The 90/10 rule: At most companies, 90% of ML features can be computed in batch (hourly or daily). Only 10% truly need real-time computation. Start with batch for everything, then move specific features to streaming only when latency requirements demand it. Batch is cheaper, simpler, and easier to debug.
PySpark Feature Pipeline: Production Example
This is a complete, production-ready PySpark pipeline that computes user engagement features for a recommendation model. It demonstrates partitioning, incremental processing, and proper error handling.

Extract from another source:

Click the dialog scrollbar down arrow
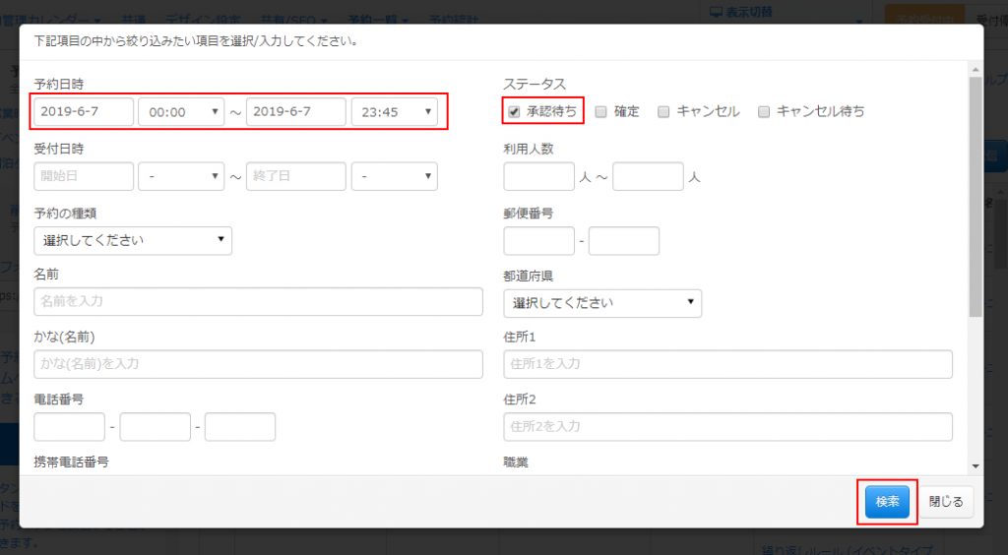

# production_feature_pipeline.py
# PySpark feature pipeline for user engagement features
from pyspark.sql import SparkSession, Window
from pyspark.sql import functions as F
from pyspark.sql.types import StructType, StructField, StringType, TimestampType, DoubleType, LongType
from datetime import datetime, timedelta
import argparse
import sys
def create_spark_session(app_name: str) -> SparkSession:
"""Create a Spark session with production-tuned configuration"""
return (
SparkSession.builder
.appName(app_name)
.config("spark.sql.adaptive.enabled", "true") # Adaptive query execution
.config("spark.sql.adaptive.coalescePartitions.enabled", "true")

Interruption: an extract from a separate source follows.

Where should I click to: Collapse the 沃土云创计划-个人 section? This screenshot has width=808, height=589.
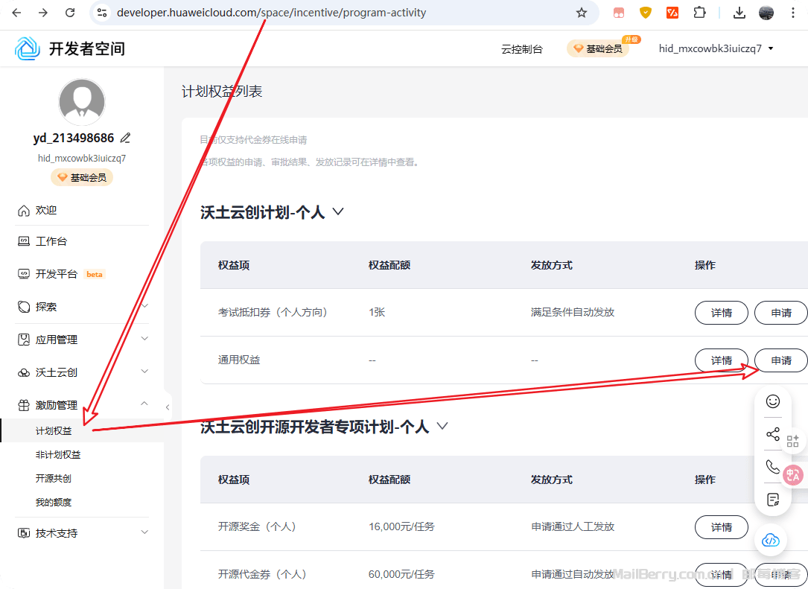(338, 212)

.config("spark.sql.shuffle.partitions", "200") # Auto-tuned by AQE
.config("spark.sql.parquet.compression.codec", "zstd") # Better compression
.config("spark.sql.sources.partitionOverwriteMode", "dynamic") # Only overwrite affected partitions
.config("spark.serializer", "org.apache.spark.serializer.KryoSerializer")
.getOrCreate()
)
def validate_input_data(df, date_str: str) -> bool:
"""Pre-transform validation: check data quality before processing"""
row_count = df.count()
if row_count == 0:
raise ValueError(f"No data found for date {date_str}")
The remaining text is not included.